_Your goal:_ The answer must be every line of the records below that contains the word "this".

START Given information

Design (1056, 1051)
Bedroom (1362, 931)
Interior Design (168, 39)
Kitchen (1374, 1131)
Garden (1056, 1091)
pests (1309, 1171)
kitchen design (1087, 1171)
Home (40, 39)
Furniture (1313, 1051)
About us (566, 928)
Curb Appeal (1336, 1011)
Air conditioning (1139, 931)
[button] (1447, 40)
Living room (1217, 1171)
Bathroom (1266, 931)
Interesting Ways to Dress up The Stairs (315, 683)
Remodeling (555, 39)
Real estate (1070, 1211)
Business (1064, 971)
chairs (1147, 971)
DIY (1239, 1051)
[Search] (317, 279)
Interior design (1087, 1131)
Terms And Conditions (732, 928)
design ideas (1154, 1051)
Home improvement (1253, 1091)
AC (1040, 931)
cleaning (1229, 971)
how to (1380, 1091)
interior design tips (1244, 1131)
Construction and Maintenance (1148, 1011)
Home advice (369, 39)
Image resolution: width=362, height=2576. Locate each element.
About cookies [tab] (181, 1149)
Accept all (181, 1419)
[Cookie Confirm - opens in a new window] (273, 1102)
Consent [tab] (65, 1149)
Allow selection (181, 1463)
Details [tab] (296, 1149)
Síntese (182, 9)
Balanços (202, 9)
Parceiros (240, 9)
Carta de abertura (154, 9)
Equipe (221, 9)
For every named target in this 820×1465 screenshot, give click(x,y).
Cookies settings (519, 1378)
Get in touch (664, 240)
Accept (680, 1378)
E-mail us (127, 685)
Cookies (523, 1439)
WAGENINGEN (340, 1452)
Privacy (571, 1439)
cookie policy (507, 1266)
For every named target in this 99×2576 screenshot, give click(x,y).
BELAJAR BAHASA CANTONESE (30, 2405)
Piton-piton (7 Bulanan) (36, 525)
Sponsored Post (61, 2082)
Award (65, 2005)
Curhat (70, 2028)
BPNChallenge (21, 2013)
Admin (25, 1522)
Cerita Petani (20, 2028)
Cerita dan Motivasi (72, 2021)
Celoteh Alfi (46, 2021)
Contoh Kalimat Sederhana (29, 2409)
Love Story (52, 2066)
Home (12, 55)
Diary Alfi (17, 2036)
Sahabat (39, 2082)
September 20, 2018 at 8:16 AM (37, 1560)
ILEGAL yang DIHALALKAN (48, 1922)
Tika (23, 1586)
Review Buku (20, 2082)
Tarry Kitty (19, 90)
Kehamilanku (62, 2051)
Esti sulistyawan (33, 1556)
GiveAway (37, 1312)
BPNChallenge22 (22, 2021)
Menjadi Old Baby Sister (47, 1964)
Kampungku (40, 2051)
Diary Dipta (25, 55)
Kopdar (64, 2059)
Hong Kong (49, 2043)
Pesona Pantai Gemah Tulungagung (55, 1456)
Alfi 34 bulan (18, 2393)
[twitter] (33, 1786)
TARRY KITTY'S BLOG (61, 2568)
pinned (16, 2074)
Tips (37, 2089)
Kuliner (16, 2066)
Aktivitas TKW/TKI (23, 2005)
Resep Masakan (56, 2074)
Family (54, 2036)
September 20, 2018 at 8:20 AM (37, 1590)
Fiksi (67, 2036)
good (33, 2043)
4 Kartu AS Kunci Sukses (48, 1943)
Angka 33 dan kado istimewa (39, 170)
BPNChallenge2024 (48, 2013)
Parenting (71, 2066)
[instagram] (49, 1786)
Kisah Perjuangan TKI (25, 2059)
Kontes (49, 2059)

END Given information

_Exercise output:_
For every named target in this 820×1465 screenshot, give click(x,y).
For every named target in this 99×2576 screenshot, give click(x,y).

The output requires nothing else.